The NSW Government yesterday put out an expression of interest (EOI) to gauge industry capability to provide datacentres to cater for, initially, 3MW of NSW government ICT load.

The drive to consolidate datacentres came in response to a 2008 review of 55 datacentre installations across 32 NSW government agencies, according to the EOI document. The government has 130 datacentres over all. The review found that agency datacentre demand was significantly higher than levels of installed datacentre infrastructure. In particular, the Department of Health and Education had "pressing needs" for more datacentre capacity. The review also found that the government would be using 5.8MW of power on datacentres by 2012.
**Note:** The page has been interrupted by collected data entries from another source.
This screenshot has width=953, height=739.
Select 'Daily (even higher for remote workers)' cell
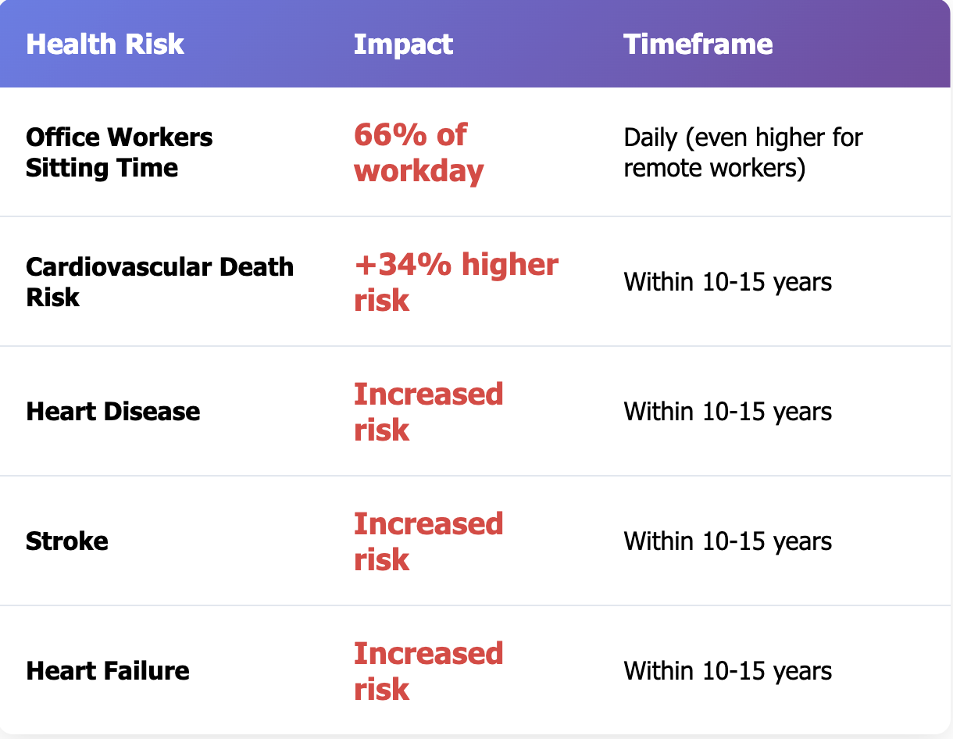[742, 152]
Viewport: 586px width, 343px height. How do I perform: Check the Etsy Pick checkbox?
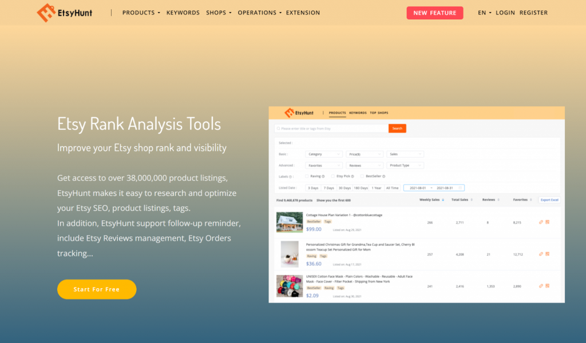click(x=333, y=177)
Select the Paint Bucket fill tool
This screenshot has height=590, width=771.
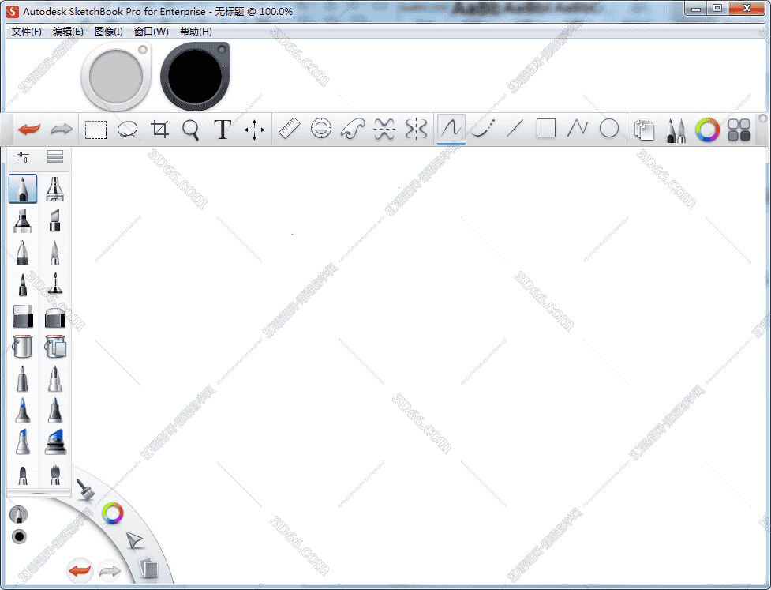pyautogui.click(x=22, y=347)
The hope was that the two new, consolidated and more efficient facilities could reduce the cost of datacentre operation, as well as going green and improving reliability, security and capacity.
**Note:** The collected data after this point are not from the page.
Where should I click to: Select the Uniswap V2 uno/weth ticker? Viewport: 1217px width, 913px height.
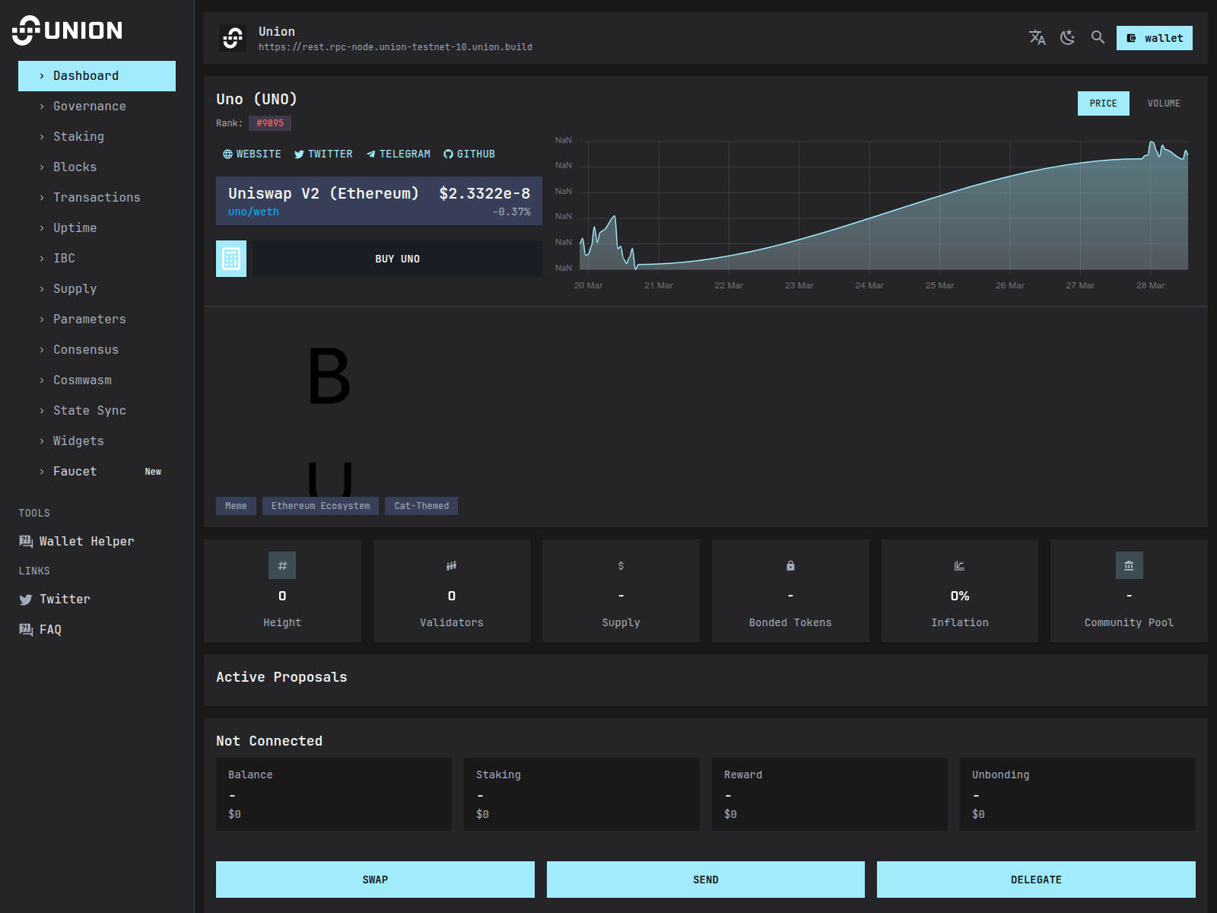click(379, 201)
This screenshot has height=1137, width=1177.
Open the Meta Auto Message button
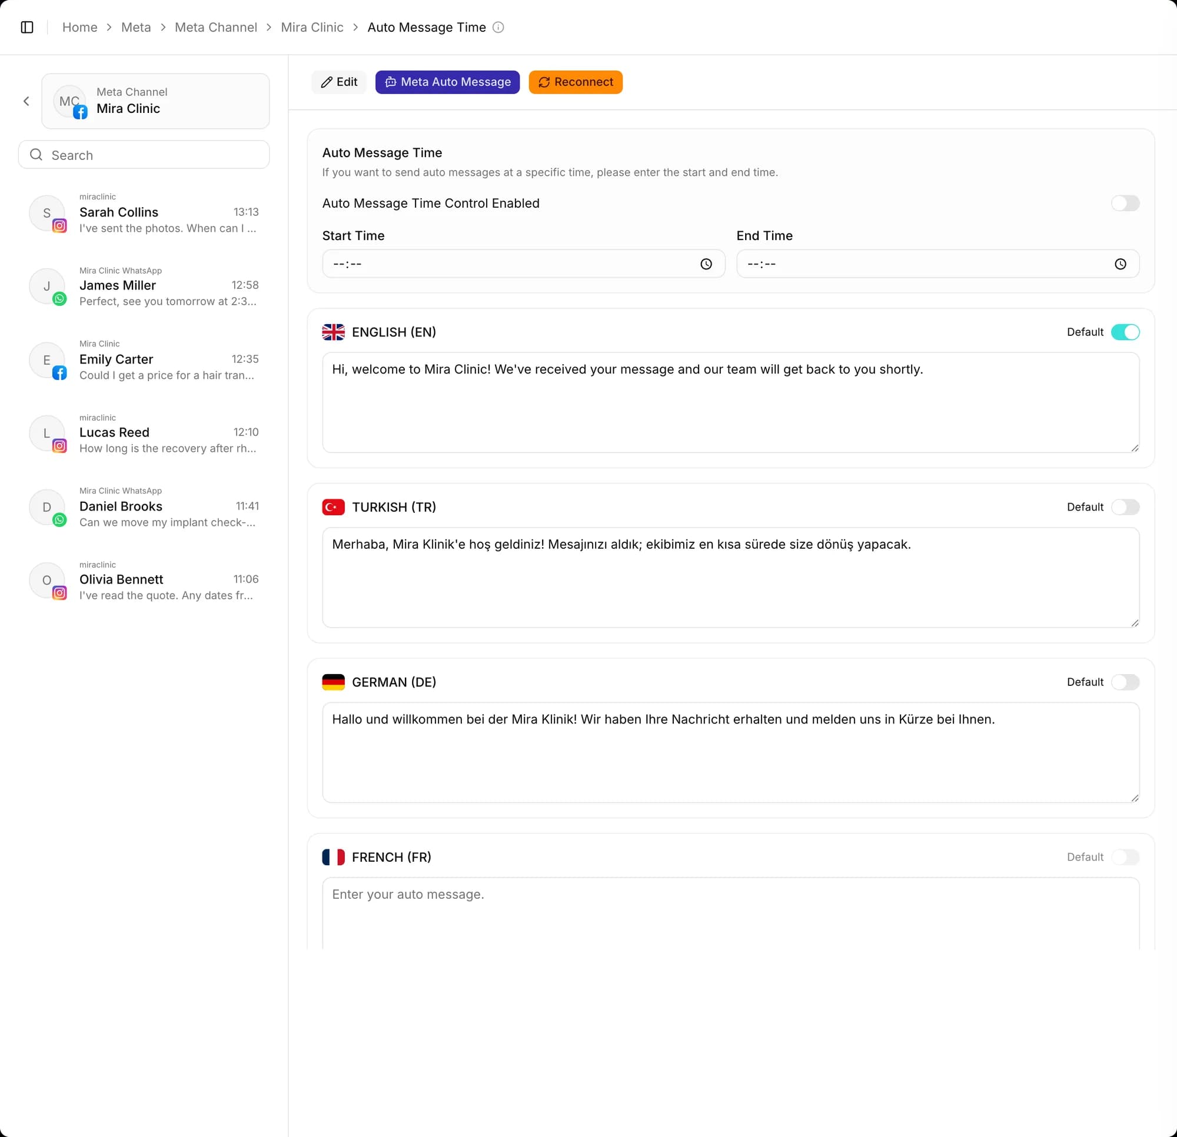(x=447, y=82)
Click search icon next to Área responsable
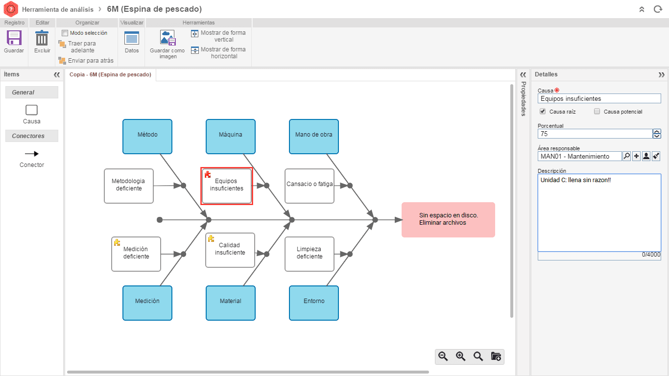Screen dimensions: 669x376 coord(626,156)
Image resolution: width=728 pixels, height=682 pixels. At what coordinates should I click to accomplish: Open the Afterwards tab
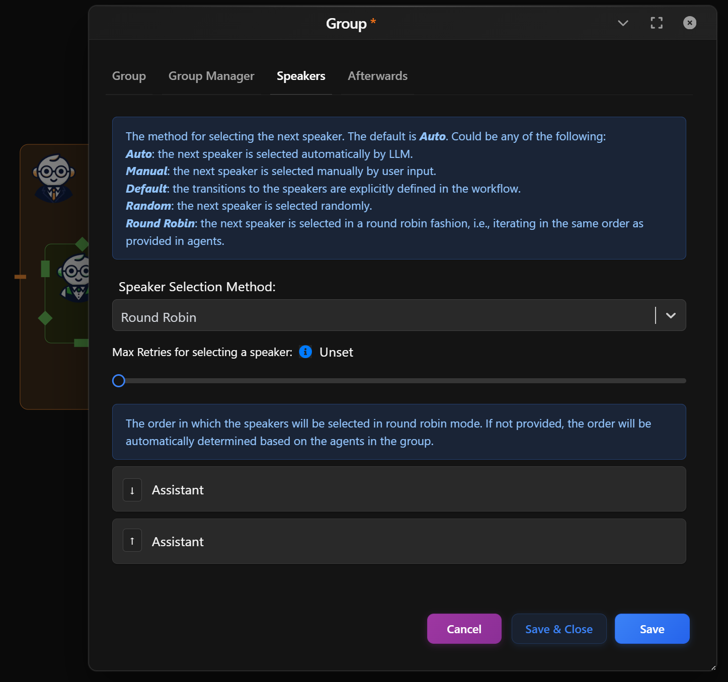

"Like all sectors of the economy, the NSW Government has a growing demand for data storage and computing capacity, and we want to ensure that we are using this as effectively and efficiently as possible," NSW Commerce Minister Jodi McKay said today in a statement, adding that consolidating the datacentres would support up to 500 jobs.

NSW Health and the Department of Education would be the anchor tenants for the new facilities, according to the EOI document, while 30 other NSW government agencies which had more than 50 metres squared of datacentre space or over $1 million worth of ICT equipment in their datacentres would be moved over when they needed to expand significantly or move locations.
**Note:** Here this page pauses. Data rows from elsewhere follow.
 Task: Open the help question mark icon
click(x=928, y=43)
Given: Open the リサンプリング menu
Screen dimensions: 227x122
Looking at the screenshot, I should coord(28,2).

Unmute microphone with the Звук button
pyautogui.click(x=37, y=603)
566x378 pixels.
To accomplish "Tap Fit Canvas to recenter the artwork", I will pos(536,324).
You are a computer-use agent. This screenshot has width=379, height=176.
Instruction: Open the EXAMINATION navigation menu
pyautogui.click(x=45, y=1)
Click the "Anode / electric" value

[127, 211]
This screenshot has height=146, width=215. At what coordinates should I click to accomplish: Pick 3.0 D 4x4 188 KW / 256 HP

The government hadn't set the location of the datacentres, but suggested regions of low electricity cost and temperatures such as the Hunter Valley, Illawarra, Goulbourn/ACT border and Bathurst/Orange/Blue Mountains.

NSW's government was open to sharing its datacentre with non-government organisations depending on how it changed the value for money it received.

The government has engaged a bevy of advisors to help it with its strategy. PricewaterhouseCoopers will help in a financial capacity, Commtech Asia as technical advisers, Gilbert and Tobin on the legal side, WalterTurnbull on probity and EMF Griffiths/CS Technology on sustainability.

An industry briefing is being held on 4 November. A shortlist of respondents to the EOI will be created in the first quarter of next year. That shortlist will then be issued the request for tender. The project was scheduled for start sometime in 2010, to be completed and operational by 2011.

Victoria gave advance tender notice today for a tender it intended to release on 18 November for whole-of-government datacentre facilities. The briefing for this tender is on 18 November.

The Federal and Queensland Government have also been carrying out datacentre consolidation. At an event last Friday, Finance Minister Lindsey said the Federal Government's strategy was on a "slow burn" to do something about the 45 datacentres outside of Defence which the government operated. The number was "too many", in his opinion.